I am new to statistics and it this the first time I am trying to normalise variables. Thus, sorry for my incompetence.
My goal is to classify the landscape by cluster analysis (using kmeans in R) and see if there is a relationship between species distribution and type of the landscape.
However, some of the variables (totally there are 10 variables) I am using are strongly correlated. Thus, I decided to do PCA and run cluster analysis with principal components. I tried to do it without normalising variables before PCA (however, I standardised them with data.frame(scale(data,center=T,scale=T)) function), but the results I got didn't impressed me, since, I observed stronger and more interpretable relationship, when I tried to run cluster analysis with 4 uncorrelated and hypothetically the most important variables (also standardised). So now I want to normalise the variables and try to rerun PCA and cluster analysis. But to make matters worse, some of the variables I am using are far from normal, the sample sizes are large (n=40038) and I've got no experience in transforming the data.

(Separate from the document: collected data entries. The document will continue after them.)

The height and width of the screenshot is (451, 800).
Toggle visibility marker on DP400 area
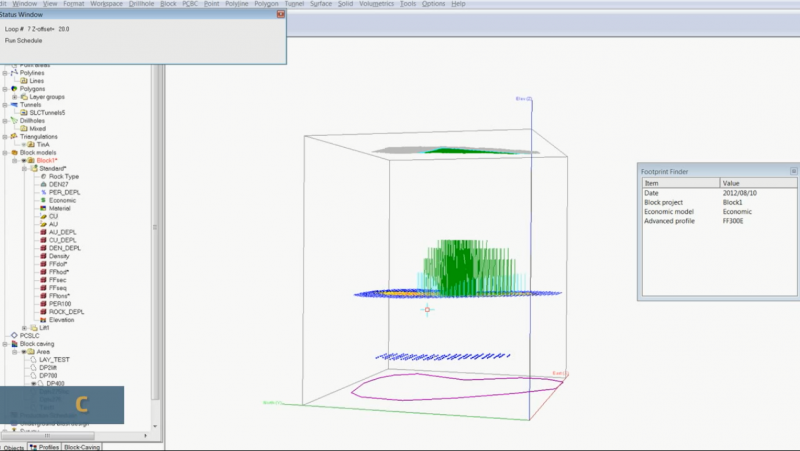coord(32,383)
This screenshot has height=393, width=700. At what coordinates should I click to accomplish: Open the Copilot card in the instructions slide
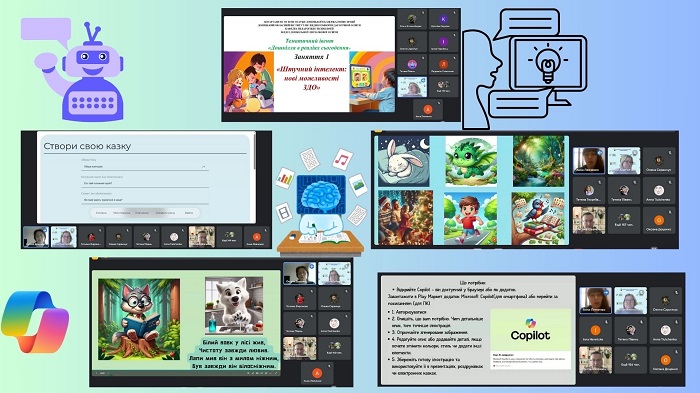[x=530, y=339]
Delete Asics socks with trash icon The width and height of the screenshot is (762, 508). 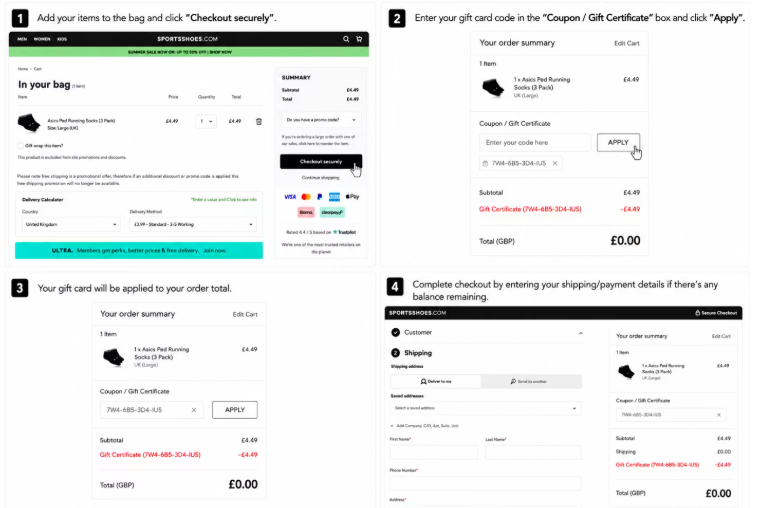click(259, 122)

I have read that tests of normality are useless in cases of large samples and, generally, for deciding if one is able to use parametric methods for his data. So I am inspecting normality visually and by values of kurtosis and skewness. So for example, I have one, very problematic variable with many zero values which looks like to follow gamma distribution:
I transformed the variable to the power of 0.3 (x^0.3) and got the following results:
Skewness= 0.5006657 Kurtosis= 3.255236
I also tried other transformations and yeo.johnson() function, but none of them produced me a better result. However, I see that the result I have is far from normal. Nonetheless, maybe it is still fair enough approximation of normal distribution for PCA, as this method doesn't have a strict requirement for it? And to rephrase this question - what will happen if I run PCA with that kind of variable, while other variables follow more or less normal distribution, and later use k means to classify principal components' values? Finally, maybe there is a better way to transform this variable?